SPAIN - The Spanish government denied it planned to increase the number of contributory years needed to retire, but said it would continue with plans to raise the pension age by two years.
In a statement, the government said it amended the Stability Plan 2009 - 2013 originally sent to the European Commission on January 29. The document initially contained a paragraph explaining Spain could save 4% of GDP by increasing the number of contributory years needed to retire to 25 years from 15 years, and increasing the pension age to 67.
The revised document now says the government did not propose an increase in contributory years, but formulated a "hypothesis" that if implemented could have helped to shore up the state's finances.
However, according to government documents, the plan to increase the pension age will go forward. The government said it will be discussed in the parliament and with the unions.
The government step-back has been strongly criticised by the opposition Partido Popular and the main trade unions.
PP secretary María Dolores de Cospedal said in a radio interview the correction made clear that "the government lacks credibility and firmness and that government's inactivity is detrimental to Spanish workers".

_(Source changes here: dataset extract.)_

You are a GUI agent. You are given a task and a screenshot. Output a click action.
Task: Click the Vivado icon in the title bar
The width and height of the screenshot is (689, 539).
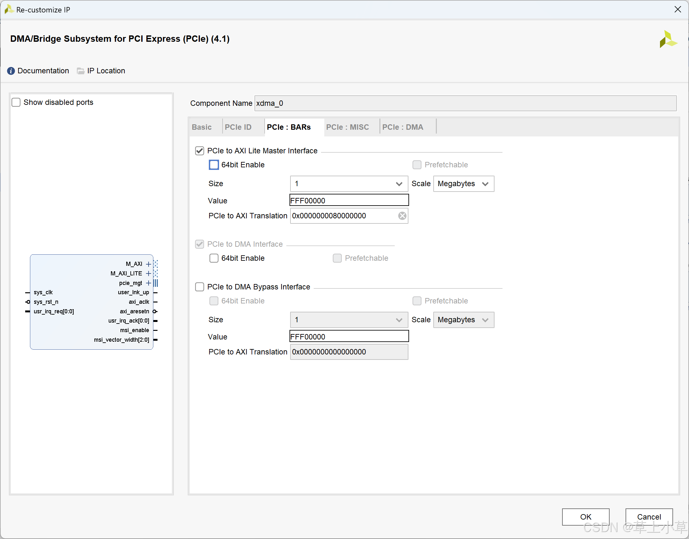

The trade unions went even further. Comisiones Obreras (CCOO) said the initiatives on pensions contained in the Stability Plan 2009 - 2013 are "more like the actions of political amateurs rather than a government".
CCOO also said: "It is hard to accept that measures on pensions which will have effect from 2013 are included in the Stability Plan when the Stability Plan has effect until 2013."
The Union General de Trabajadores said: "The sustainability of the pension system should not be guaranteed by making citizens work more. We utterly refuse this position."